The Board and Management of Accion Microfinance Bank is committed to preserving the Confidentiality, Integrity and Availability of its Information assets in order to meet its business, legal, regulatory, contractual, resilience, and reputational obligations.
The Bank has aligned its processes and operations to the ISO27001:2022, ISO22301:2019, ISO20000:2018 standards and PCIDSS requirements to ensure business resilience, secured and excellent service delivery, and committed to continuous improvement of its processes.

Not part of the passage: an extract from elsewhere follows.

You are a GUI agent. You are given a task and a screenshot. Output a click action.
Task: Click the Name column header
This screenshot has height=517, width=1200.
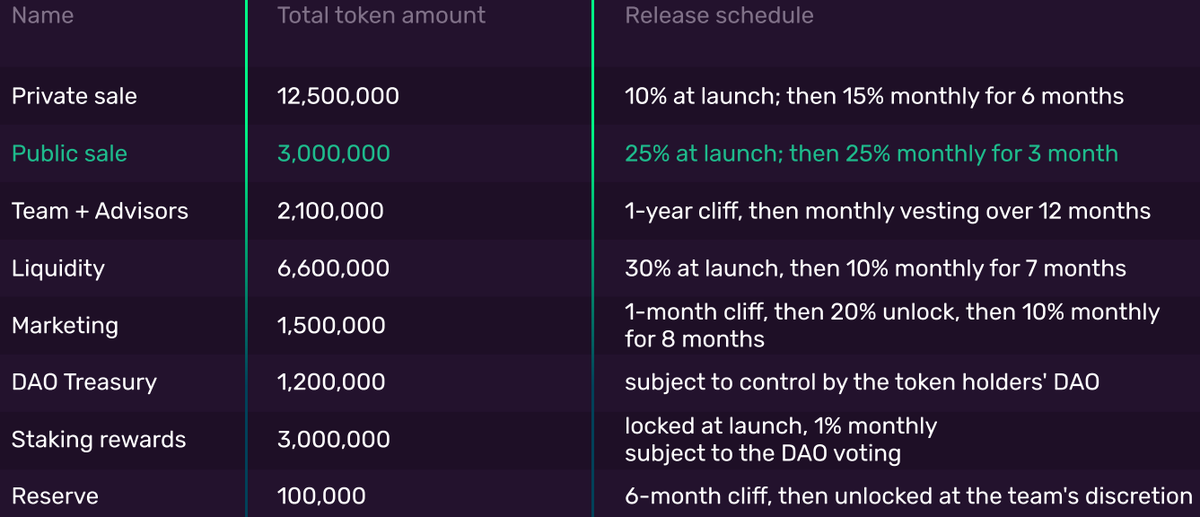click(x=42, y=16)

Our Integrated Management System which consists of ISMS, BCMS and SMS is intended to be an enabling mechanism for secured information processing, sharing, storage, electronic operations and reducing information related risks to an acceptable level and provide a framework to protect assets from unauthorized access, disclosure, alteration, destruction, disruption, ensuring the continuous delivery of services. Security requirements will therefore continuously be aligned with organizational goals.
It is therefore our policy to ensure that;
-
Accion Microfinance Bank’s current Strategy, Information Security and the Enterprise Risk Management framework provides the context for identifying, assessing, evaluating and controlling information related risks through establishment and maintenance of the Integrated Management System-IMS (ISMS, BCMS and SMS). The Information Security risk assessment, Statement of Applicability and risk treatment plan identify how information related risks are controlled in alignment with Accion MFB’s risk management strategy.
-
Business continuity and contingency plans, data backup procedures, access control to systems, incident management and reporting are fundamental to this policy. All employees of Accion MFB shall have the responsibility of reporting information security breaches and other incidents.
-
All employees of Accion MFB and third parties identified in the IMS are expected to comply with this policy. All staff and external parties will receive or be required to provide appropriate training.
-
The Chief Information Security Officer (CISO) is the owner of this document and is responsible for ensuring that this policy document is reviewed and approved by the Board at least annually and in the event of relevant changes and/or incidents.
-
A current version of this document is available to all members of staff on the Intranet. This policy is issued on a version-controlled basis under the signature of the Board of Accion Microfinance Bank.
-
Breach of the policy or security mechanism may warrant disciplinary measures, up to and including termination of employment/contract as well as legal action in line with the Cybercrime Prevention and Prohibition Act (Amended) 2024.